We are doing this but it doesn’t work as I still love him. We sleep in the same bed and so I just live in a perpetual state of (false) hope that things will change which is very painful. He has been offered a job abroad and wants us to go - don’t know how he thinks we could move away living in this weird set up, away from family etc!

I think if you don’t love each other any more and get on very well then it could work as long as you have agreed boundaries. My parents had a very strange relationship, as did my grandparents who spent much of the year apart in their different houses. But somehow I was always grateful they were all still together.

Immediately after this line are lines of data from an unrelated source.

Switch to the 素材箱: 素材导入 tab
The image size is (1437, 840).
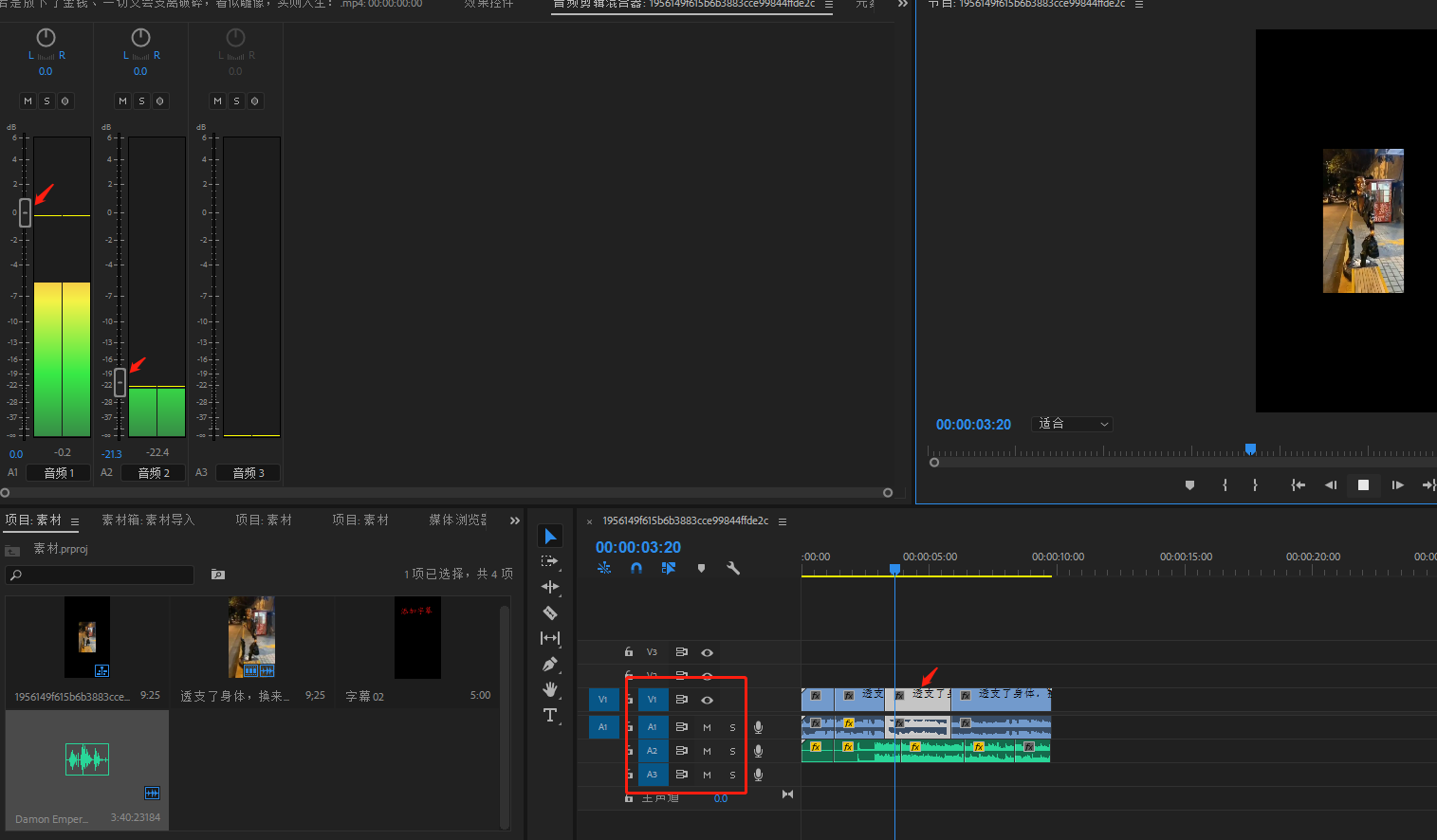tap(148, 520)
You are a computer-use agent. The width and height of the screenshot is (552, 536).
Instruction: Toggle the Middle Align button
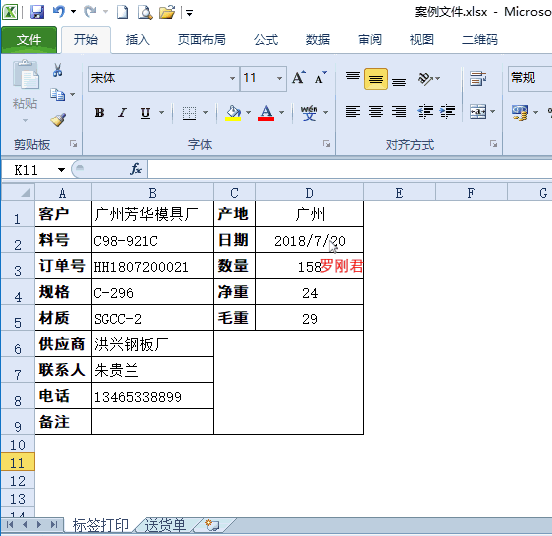376,79
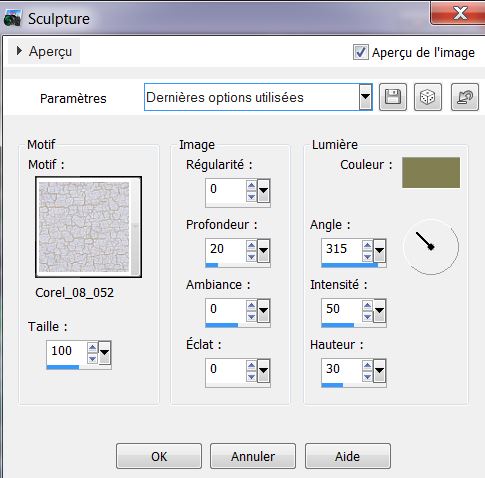
Task: Open the Paramètres presets dropdown
Action: point(365,97)
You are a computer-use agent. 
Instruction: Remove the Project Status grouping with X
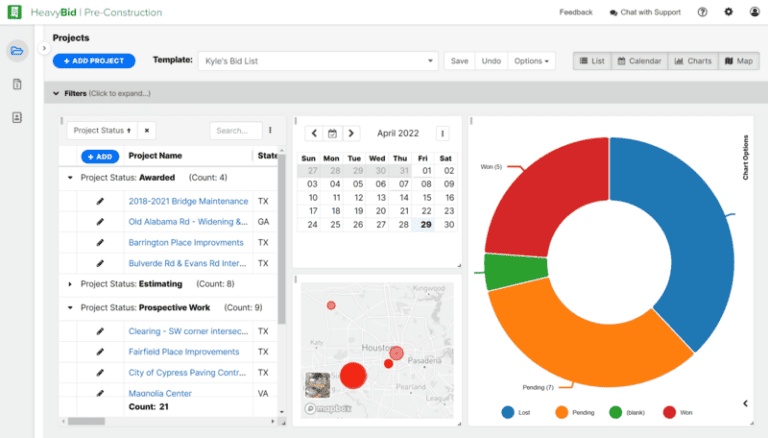point(146,130)
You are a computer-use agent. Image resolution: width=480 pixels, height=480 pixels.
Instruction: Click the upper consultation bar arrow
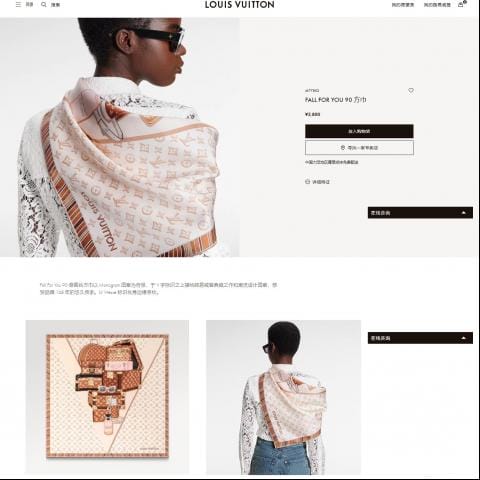pyautogui.click(x=463, y=213)
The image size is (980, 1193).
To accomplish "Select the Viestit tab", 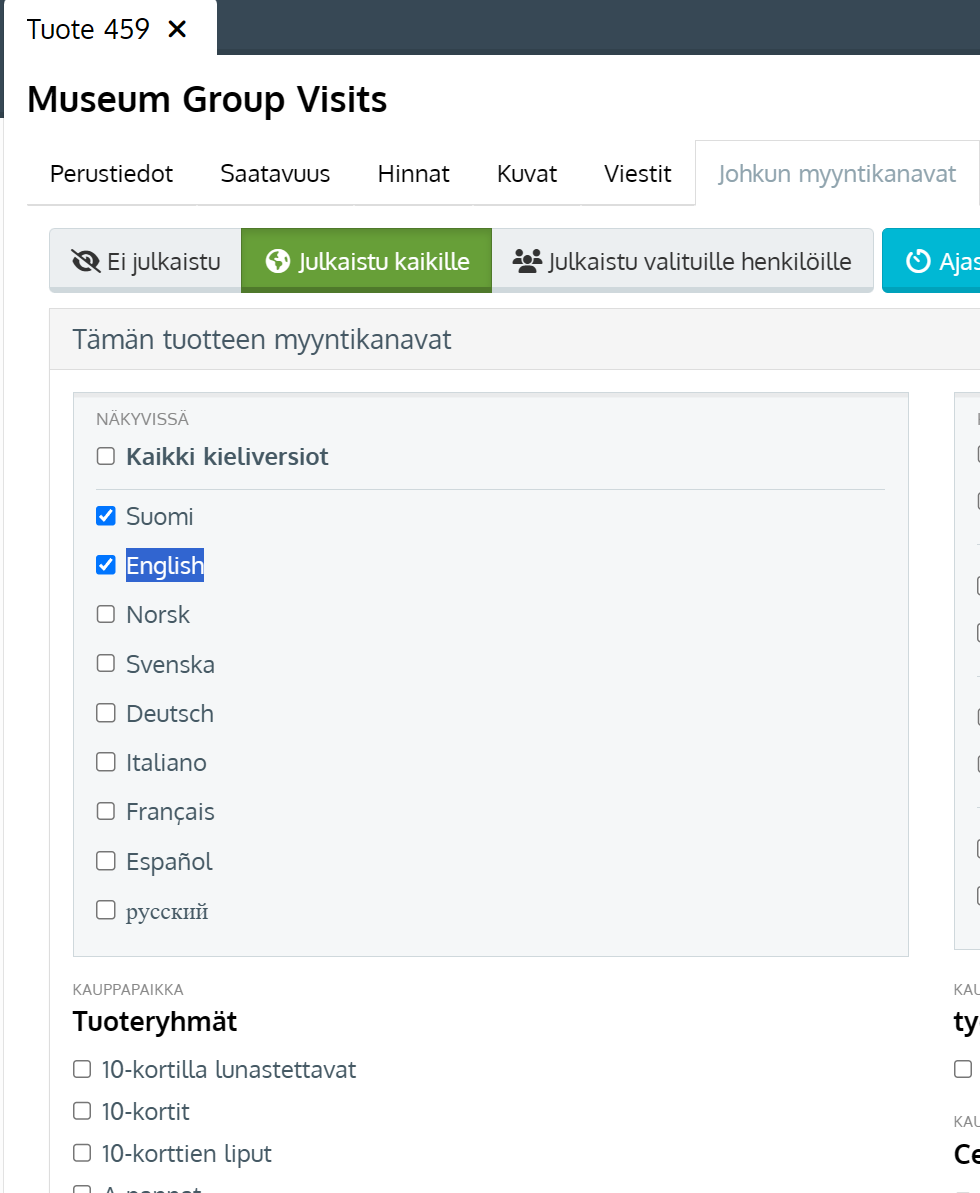I will click(638, 173).
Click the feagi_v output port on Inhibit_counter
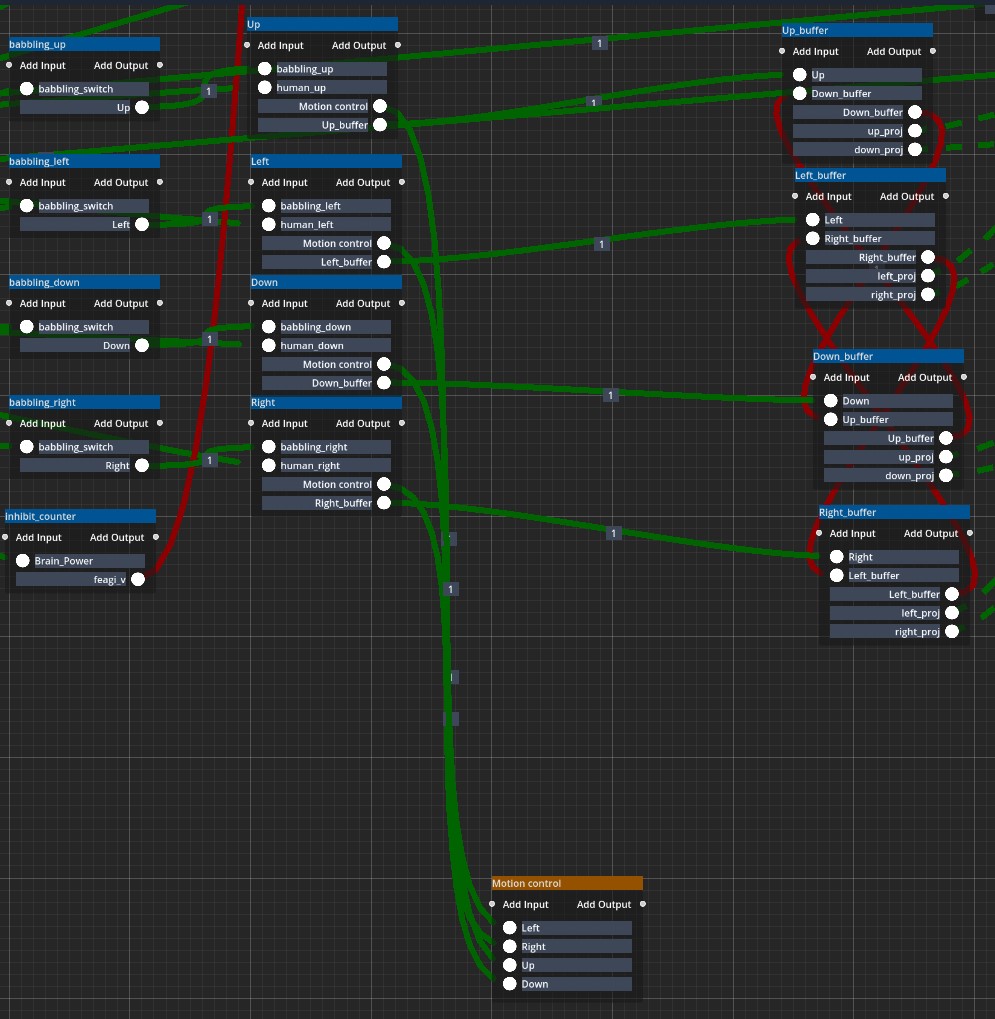995x1019 pixels. [x=138, y=579]
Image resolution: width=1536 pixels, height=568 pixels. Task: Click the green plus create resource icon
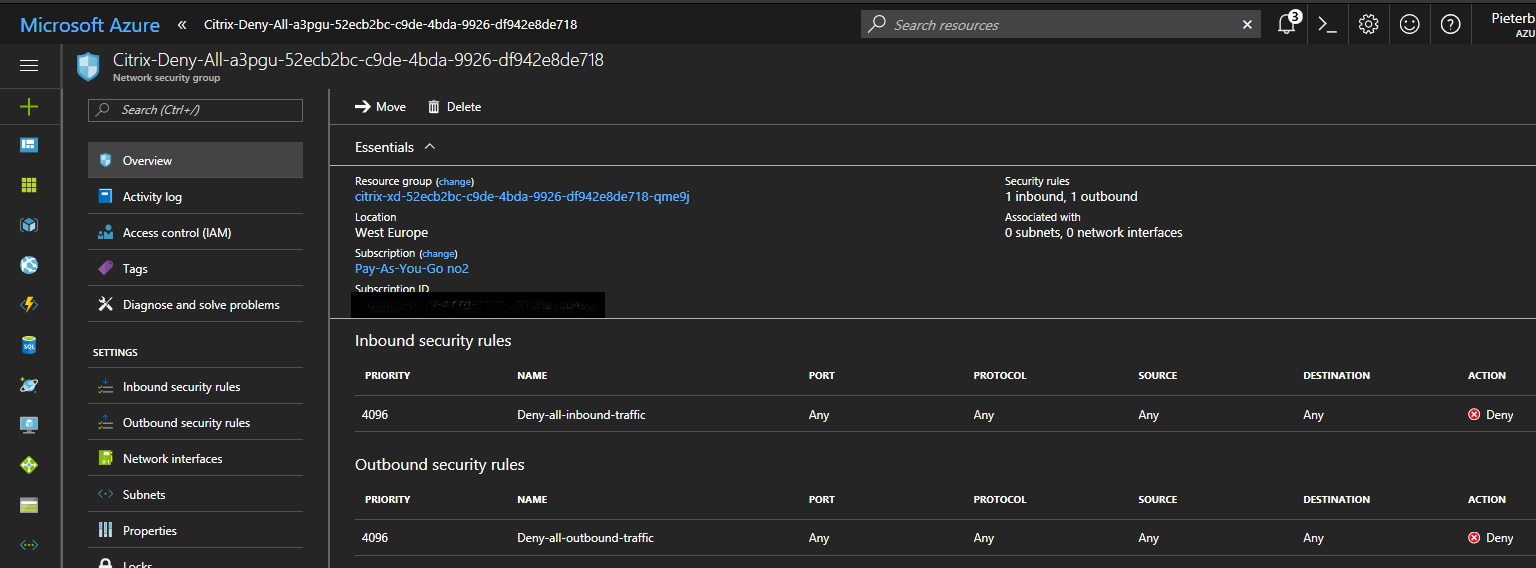coord(29,106)
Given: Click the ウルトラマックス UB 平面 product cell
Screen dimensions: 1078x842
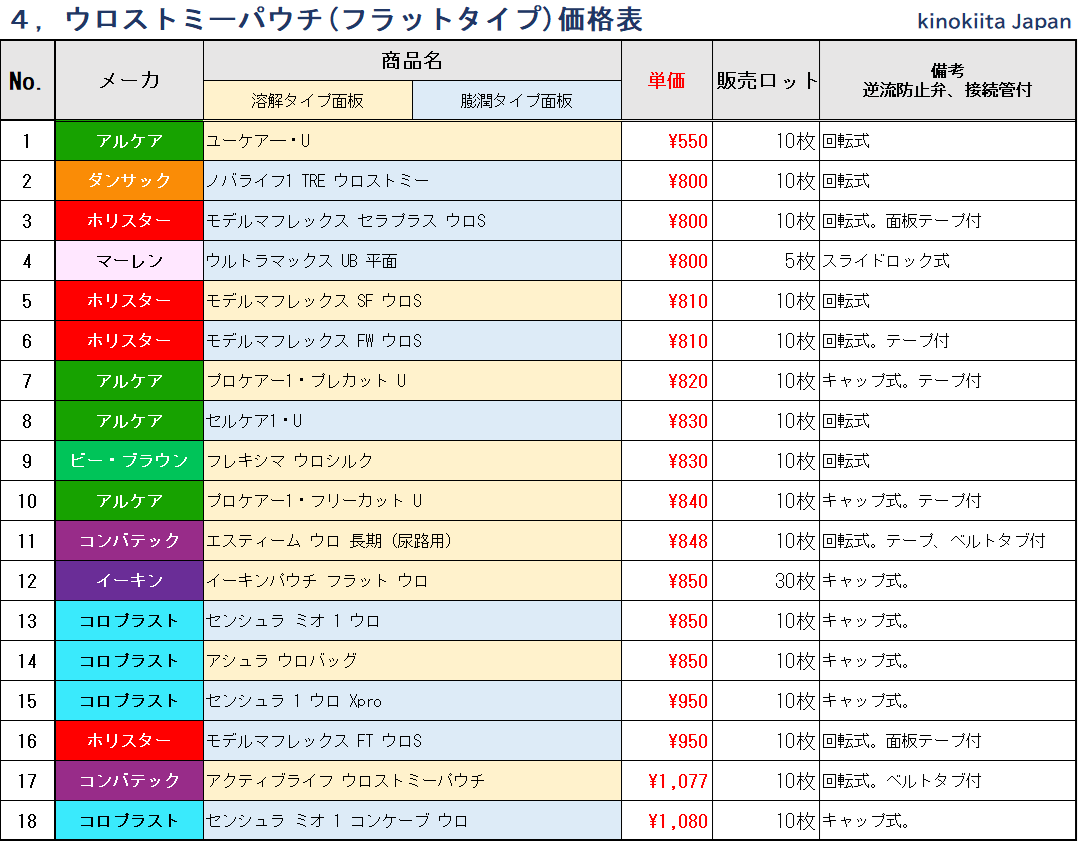Looking at the screenshot, I should 412,261.
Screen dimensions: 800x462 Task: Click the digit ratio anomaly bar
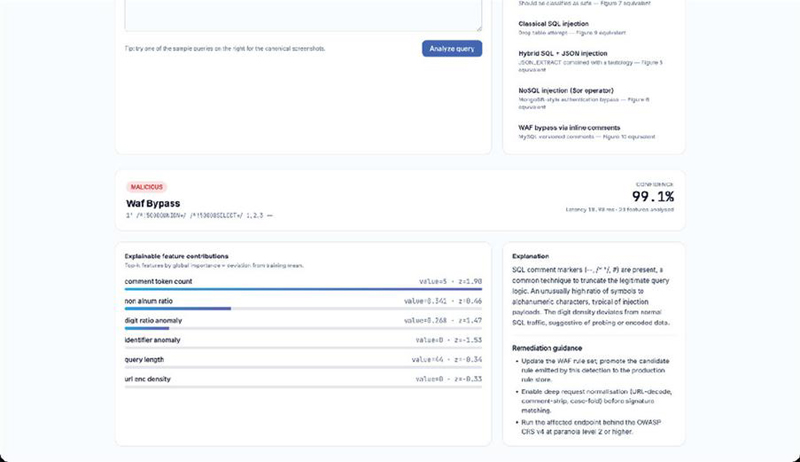coord(303,328)
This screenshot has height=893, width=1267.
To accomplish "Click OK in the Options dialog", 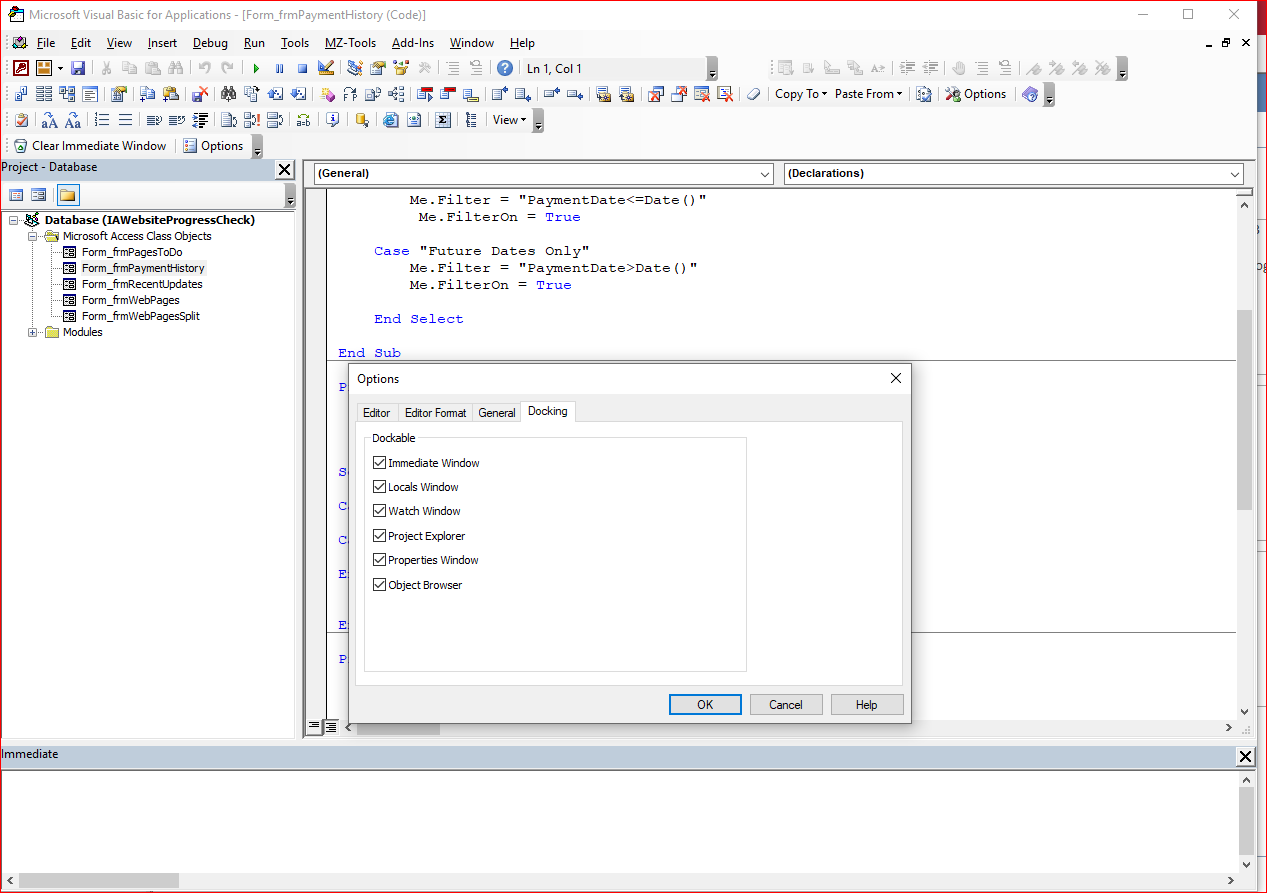I will pos(705,705).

Kazzz65 · 08/05/2019 10:04

I stayed in the house separated and filing for divorce but moved out once divorced. I guess if you can both draw up an agreement you can co-parent and still have your own lives. The trouble is if you both find other partners will they accept this arrangement?

stucknoue · 08/05/2019 16:28

Living in same house, works ok (admittedly a larger house which means he has separate bedroom and also and office/living room) however not sure if it's good for me longer term as I want him back really

coco123456789 · 08/05/2019 17:57

Stucknoue - do your kids know about the situation? What I find really hard is having to pretend things are normal in front of them

PotteringAlong · 08/05/2019 18:01

We sleep in the same bed

He has been offered a job abroad and wants us to go

Coca, it sounds to me very much like you’ve not split up at all...!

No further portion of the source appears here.